In politics, it’s good to remember that things often don’t mean what you think they mean. A good example of that is the state budget. The California Constitution requires the state to have a balanced budget, but the whole process is a complete farce. Here’s why.
When Gov. Gavin Newsom announced his proposed budget in January, he claimed that the state had a “modest surplus.” But how could we have a surplus when he proposed to pull $7.1 billion from reserves?
Then came the May Revise of the budget last week. That’s when the budget the governor proposed in January gets revised based on the latest revenue projections. Now we have a $12 billion to $14 billion dollar budget “problem.” (“Problem” here is defined as having an insufficient level of revenue increases year-over-year to satisfy a spending addition).
And why do we have a deficit? According to Newsom, it’s Trump’s fault.
“California is under assault, the United States of America in many respects is under assault, because we have a president that’s been reckless in terms of assaulting those growth engines and has created a climate of deep uncertainty,” Newsom told reporters. “The impacts are being felt disproportionately in the fourth-largest economy in the world.”
But what the governor is calling a “Trump slump” is pure gaslighting because California’s “problems” are entirely self-inflicted.
Let’s take you back to the 2022-2023 budget. Coming off the COVID-19 pandemic, the stock market surged, and the state saw a sizeable increase in revenue from income taxes. It resulted in a projected surplus of $97 billion, the largest in state history.
Then they spent it.
State lawmakers passed a $308 billion dollar budget. A more than $30 billion increase over the previous year’s budget and $22 billion more than had been originally proposed. Newsom called it an “unprecedented generational and transformational budget.”
But the projected surplus never became reality.
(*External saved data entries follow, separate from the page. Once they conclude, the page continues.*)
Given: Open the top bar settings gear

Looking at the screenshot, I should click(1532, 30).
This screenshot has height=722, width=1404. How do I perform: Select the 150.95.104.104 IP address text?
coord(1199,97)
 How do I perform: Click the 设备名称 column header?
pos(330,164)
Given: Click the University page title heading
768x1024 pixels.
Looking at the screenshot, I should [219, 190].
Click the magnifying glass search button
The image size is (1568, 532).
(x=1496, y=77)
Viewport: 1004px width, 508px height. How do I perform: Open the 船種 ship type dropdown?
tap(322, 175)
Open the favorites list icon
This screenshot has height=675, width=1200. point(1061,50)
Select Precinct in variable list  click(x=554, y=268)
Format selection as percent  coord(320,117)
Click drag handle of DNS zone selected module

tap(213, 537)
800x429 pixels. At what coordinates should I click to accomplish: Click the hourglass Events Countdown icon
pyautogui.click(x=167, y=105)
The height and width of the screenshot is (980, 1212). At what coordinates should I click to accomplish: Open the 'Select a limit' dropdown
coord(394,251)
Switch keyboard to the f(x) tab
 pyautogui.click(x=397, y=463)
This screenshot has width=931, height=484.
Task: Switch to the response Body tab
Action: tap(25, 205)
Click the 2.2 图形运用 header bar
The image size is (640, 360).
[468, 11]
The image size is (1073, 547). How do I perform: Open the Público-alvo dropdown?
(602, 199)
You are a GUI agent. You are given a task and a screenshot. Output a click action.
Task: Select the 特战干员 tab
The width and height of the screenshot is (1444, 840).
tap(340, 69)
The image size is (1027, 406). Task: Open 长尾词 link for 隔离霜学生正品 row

“Revenues never reached the elevated level he had assumed,” Dan Walters recently wrote in an op-ed for CalMatters. “Last year, buried in the fine print, the 2024-25 budget acknowledged the error and estimated it to be $165.1 billion over four years.”
Rather than correct the mistake, the governor and legislature have continued to paper over the problem by moving money around, increased borrowing and other budget gimmicks.
Meanwhile, the spending spree continues. The governor proposes total state spending of $322 billion in 2025-26. That’s the second largest budget in state history (the largest was the 2024-25 budget) and does nothing to solve the state’s ongoing shortfall, with annual deficits projected to range from $13 billion to $19 billion in future years.
So how can the budget be balanced? Well, because they say so. In 2010, voters passed the “On-Time Budget Act.” It said that in exchange for lowering the threshold to pass the budget from two-thirds to a simple majority, legislators would forfeit their pay if they did not pass a budget on time (by June 15).
In 2014, the legislature passed a budget that then-State Controller John Chiang argued contained a $1.85 billion deficit and, by violating the constitutional requirement that the budget be balanced, was not a legal budget. He withheld their pay.
The legislature sued and the Third District Court of Appeal in its Steinberg v. Chiang decision said that only the legislature can decide what is and isn’t a balanced budget. So long as expenditures in the budget bill don’t exceed their revenue estimates, it’s balanced.
But as we’ve seen, that’s a recipe for disaster.
If you let politicians “estimate” how much money they have to spend, they can spend money like drunken sailors, every year, until they’ve run up a tab that even the Pentagon budget couldn’t cover.
That’s when the politicians start complaining that more people need to pay their “fair share.”
There’s nothing fair about it. They have the party and taxpayers get the hangover.
Jon Coupal is president of the Howard Jarvis Taxpayers Association.